Les personnes notables, en comité
restreint, sont dirigées sur la salle à manger, qui, malgré ses
soixante mètres carrés, ne pourrait contenir tout le monde. Le
reste de la famille banquettera dans le hall, les couloirs, la salle
d'études. La Belle Angerie n'est plus qu'un grand restaurant où
s'affairent les filles de ferme embauchées pour la journée et qui
font, parmi ce beau monde, un emploi anormal de gros rires et de
particules interrogatives " ti ".
A six heures du soir, les
invités commencent à refluer.
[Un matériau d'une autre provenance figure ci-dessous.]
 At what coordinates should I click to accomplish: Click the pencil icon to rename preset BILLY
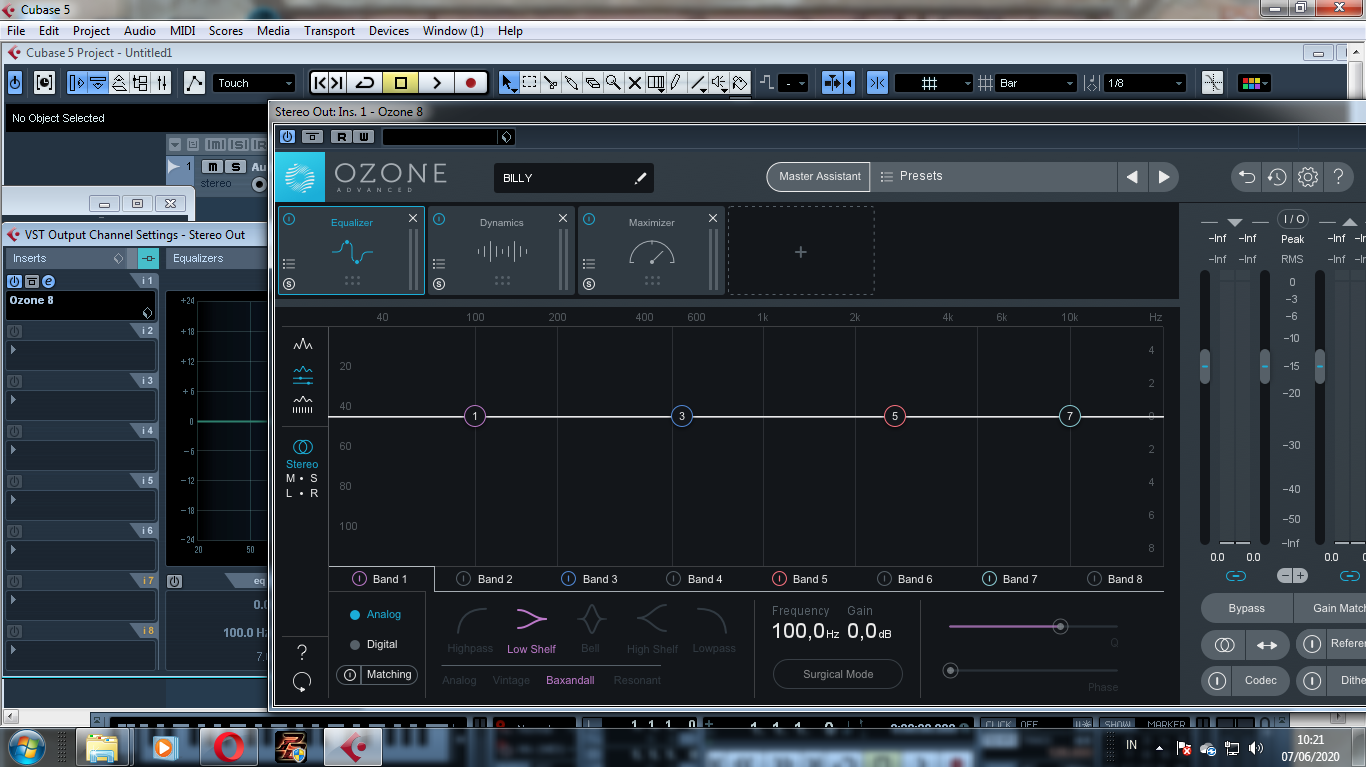tap(640, 177)
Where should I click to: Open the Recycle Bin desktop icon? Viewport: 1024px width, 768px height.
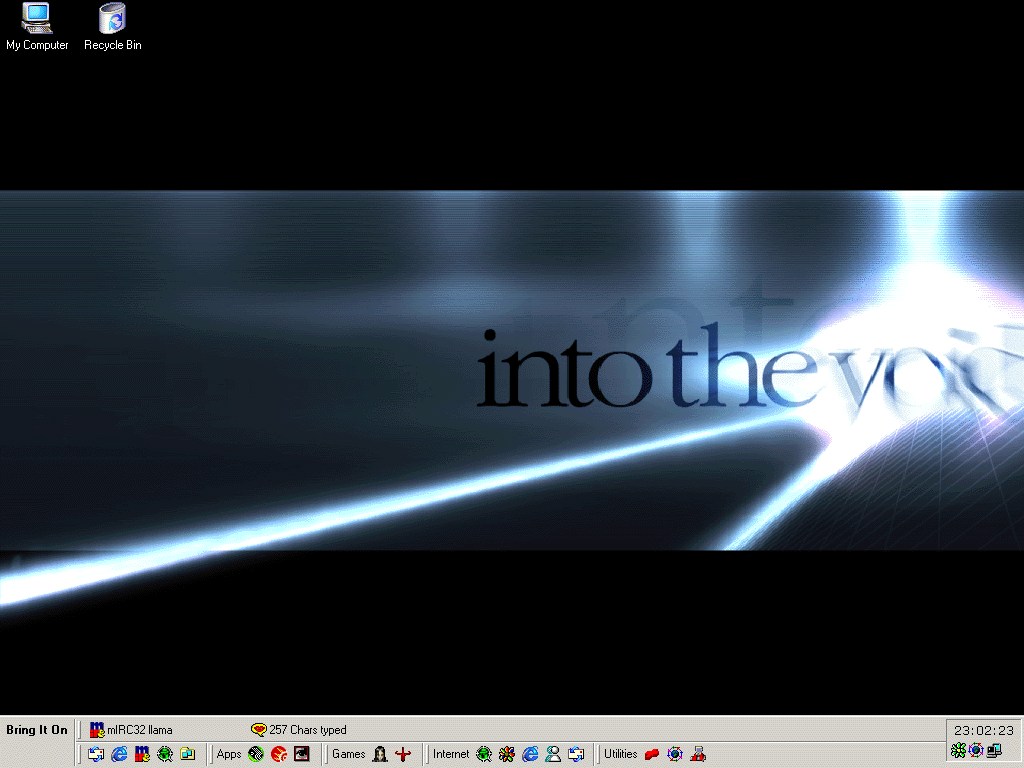click(x=112, y=26)
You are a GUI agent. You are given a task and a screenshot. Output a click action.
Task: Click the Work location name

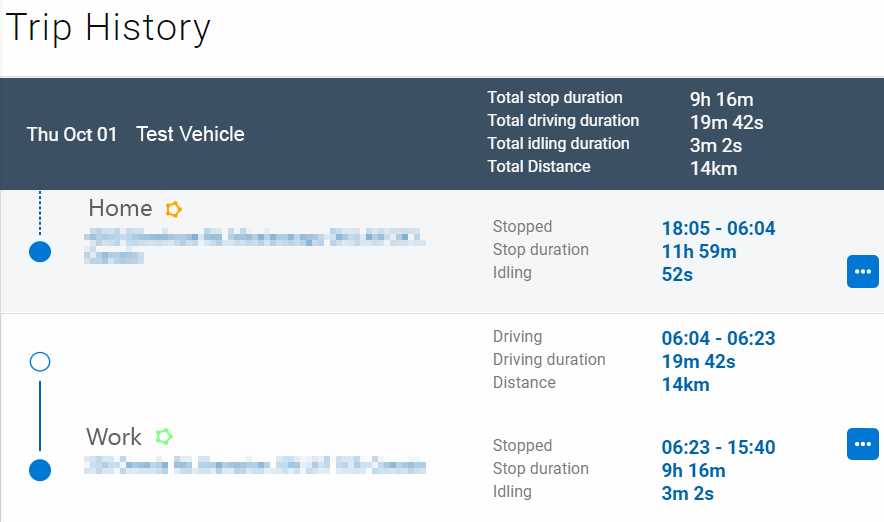pos(114,437)
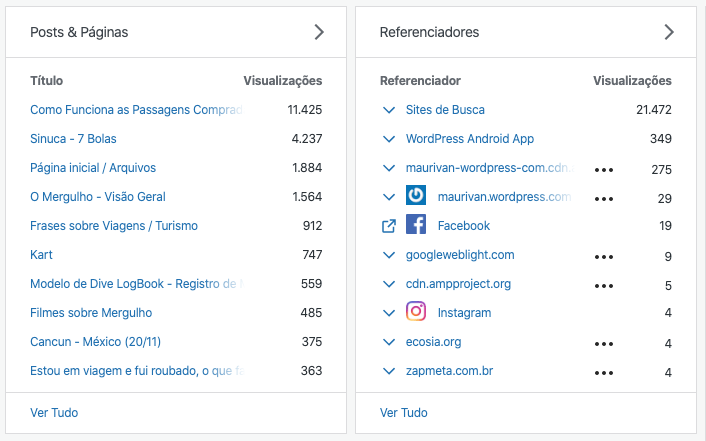Open more options for ecosia.org
Viewport: 706px width, 441px height.
(x=603, y=344)
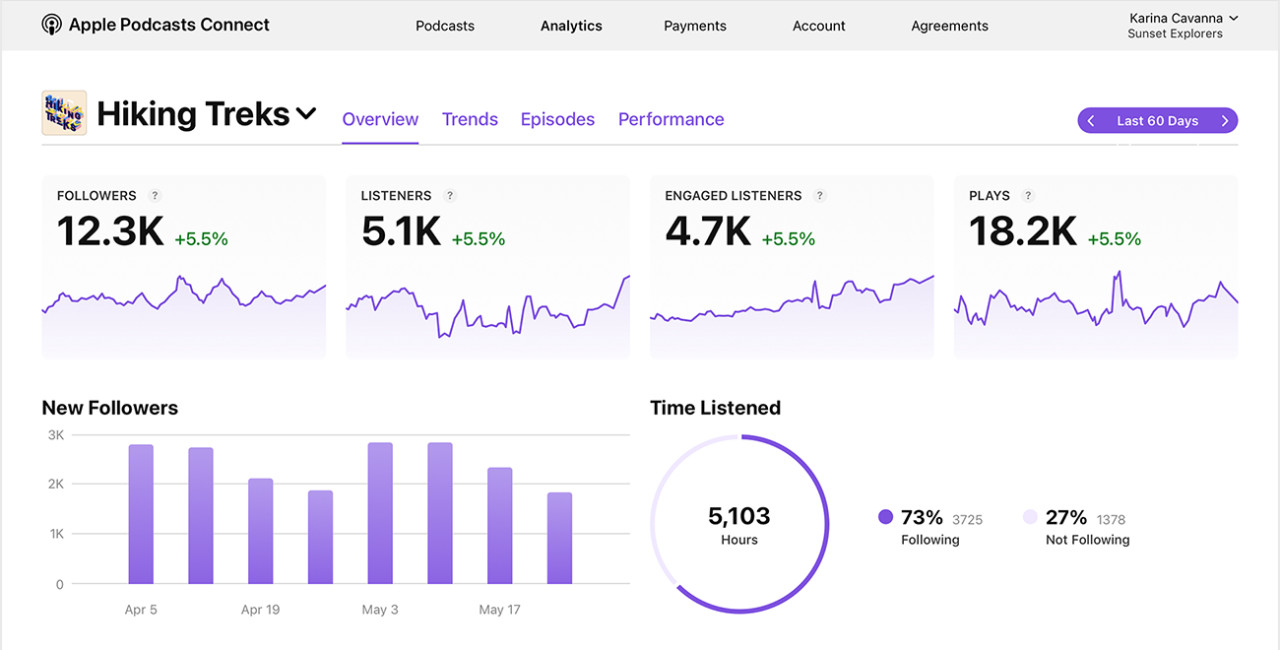Advance to next date range arrow
Screen dimensions: 1280x650
click(1224, 121)
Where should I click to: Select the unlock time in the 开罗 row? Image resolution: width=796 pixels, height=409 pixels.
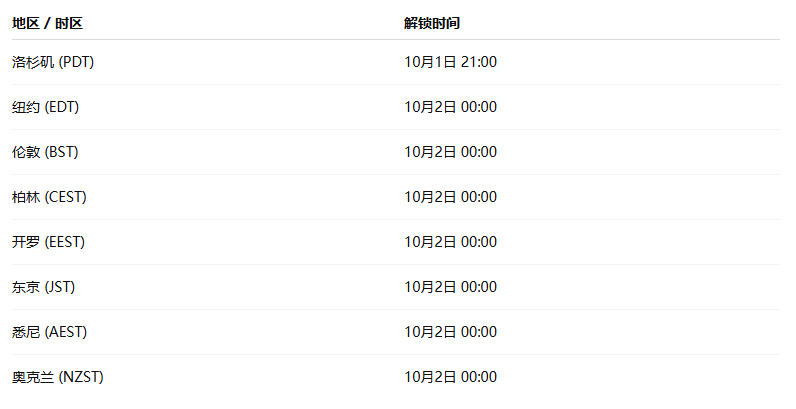click(450, 242)
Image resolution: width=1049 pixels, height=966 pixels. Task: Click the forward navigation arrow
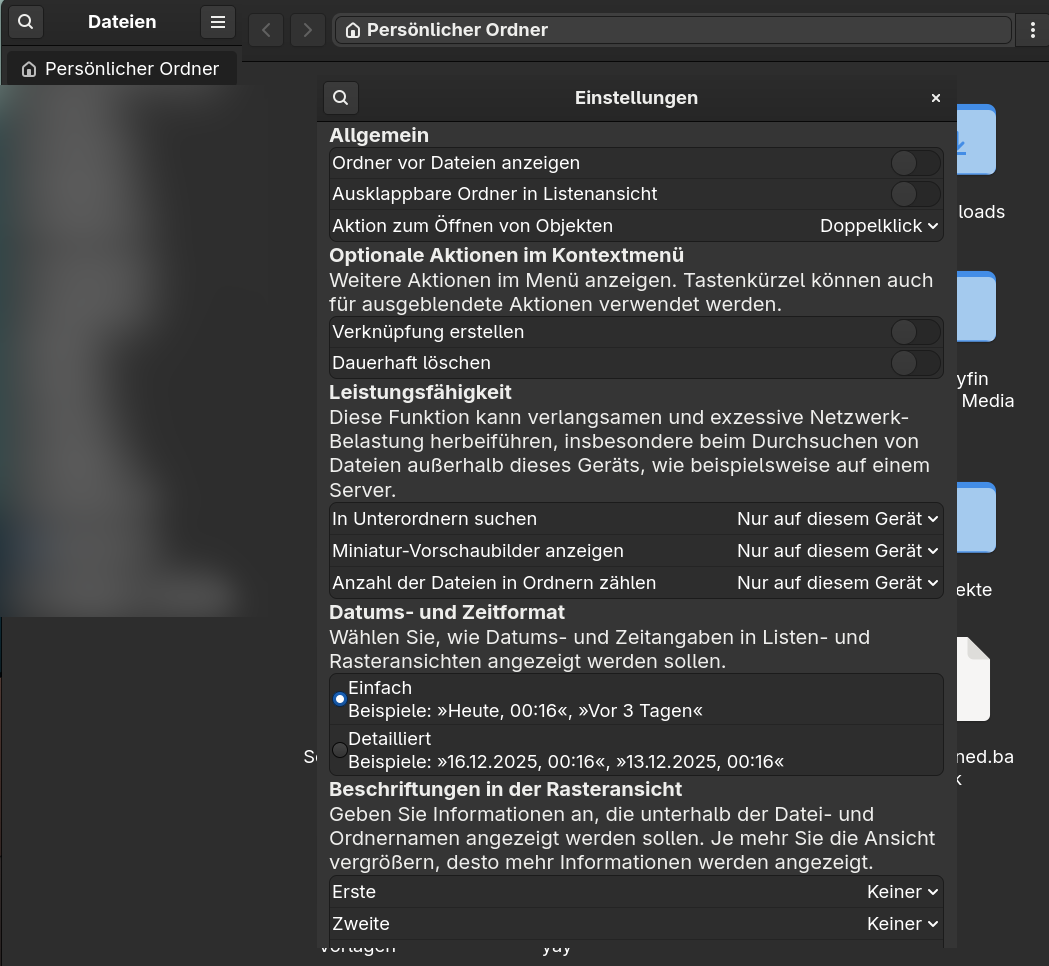point(308,30)
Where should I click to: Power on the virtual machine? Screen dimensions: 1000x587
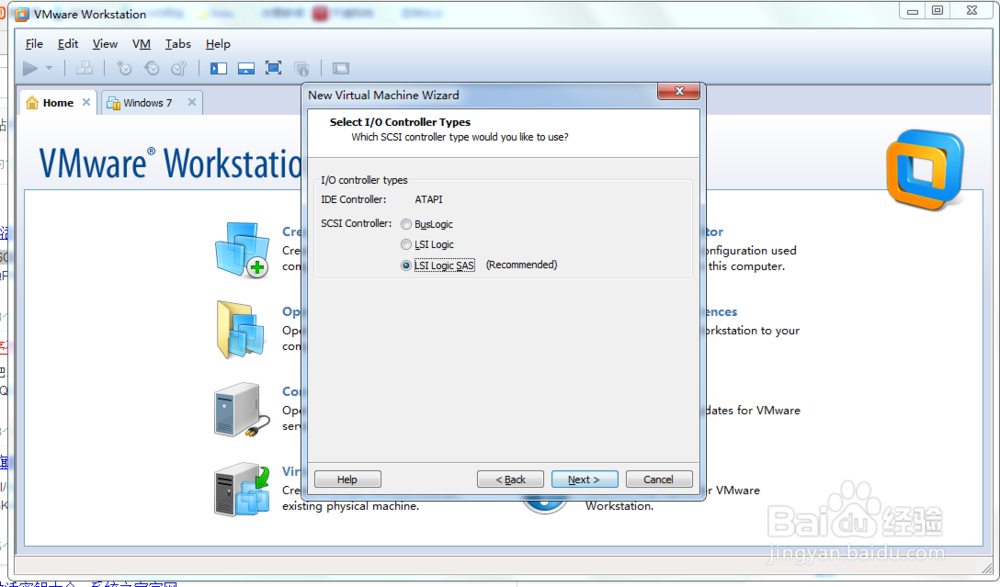pos(28,68)
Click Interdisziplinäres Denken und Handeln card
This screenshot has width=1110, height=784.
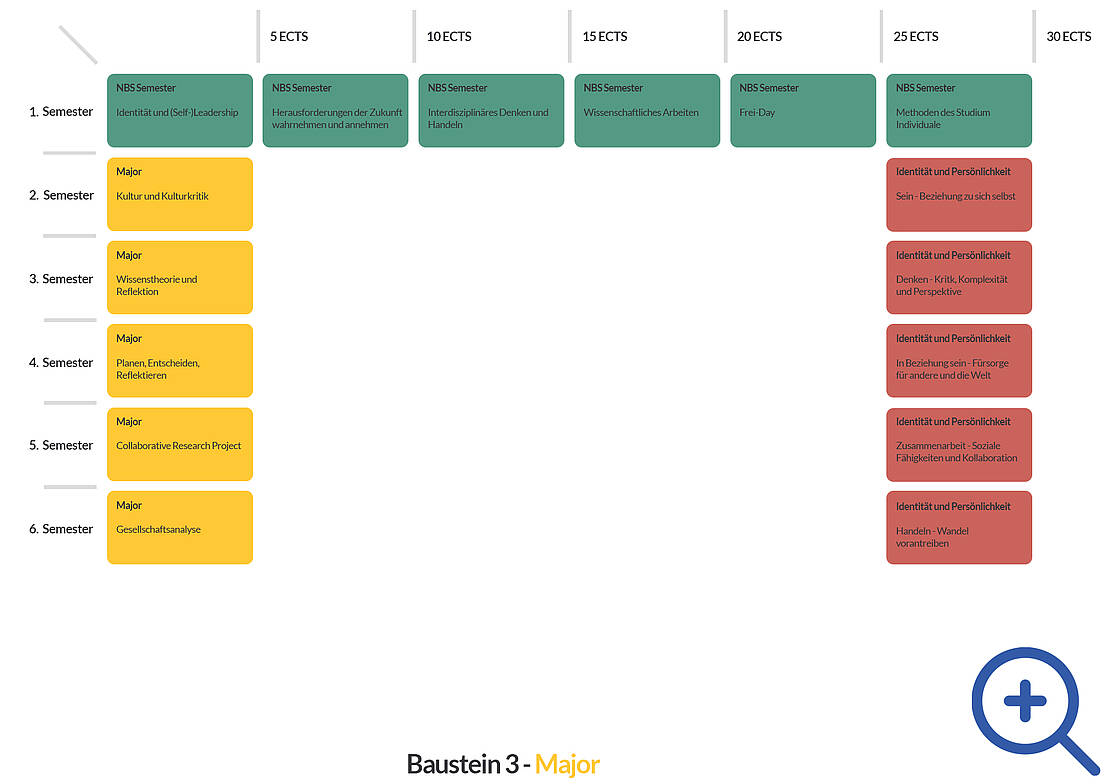491,111
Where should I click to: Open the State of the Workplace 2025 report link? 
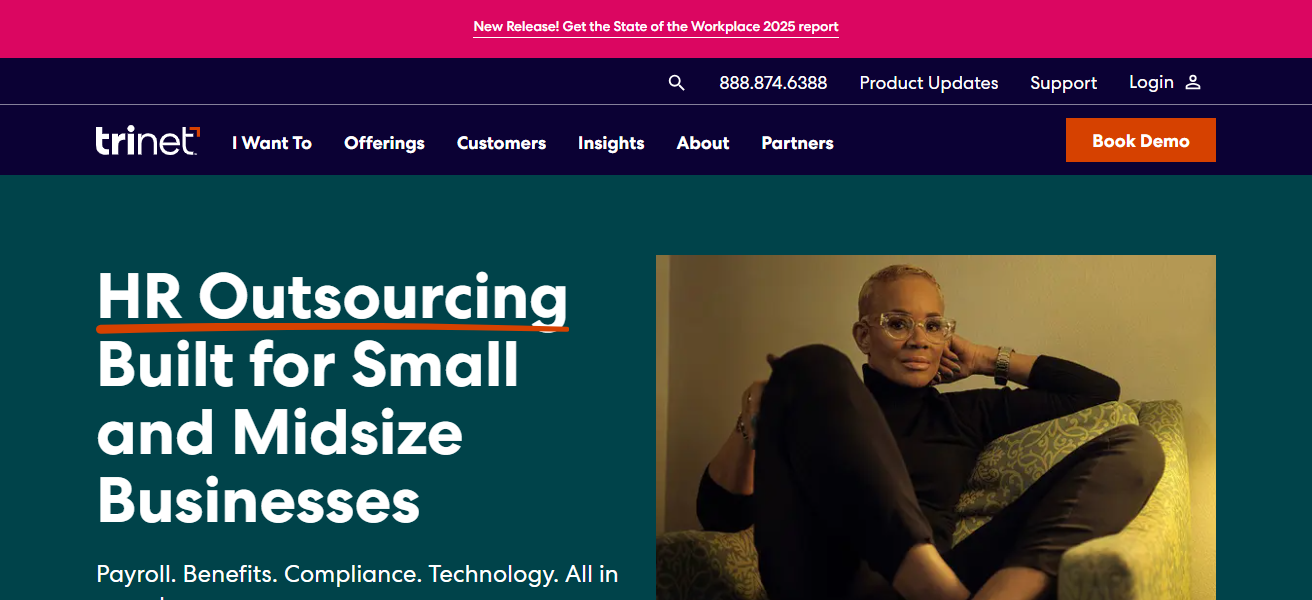pos(656,27)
Un grand nombre de cousins et
cousines, cependant, coucheront au manoir en attendant le train du
matin pour Paris. Le protonotaire s'installe pour quinze jours. La
baronne pour huit. Le parc est encore plein de cris, d'appels, de
galopades. Une vraie kermesse. Le soleil décline en direction du
clocher de Soledot, où il semble avoir l'intention de s'embrocher.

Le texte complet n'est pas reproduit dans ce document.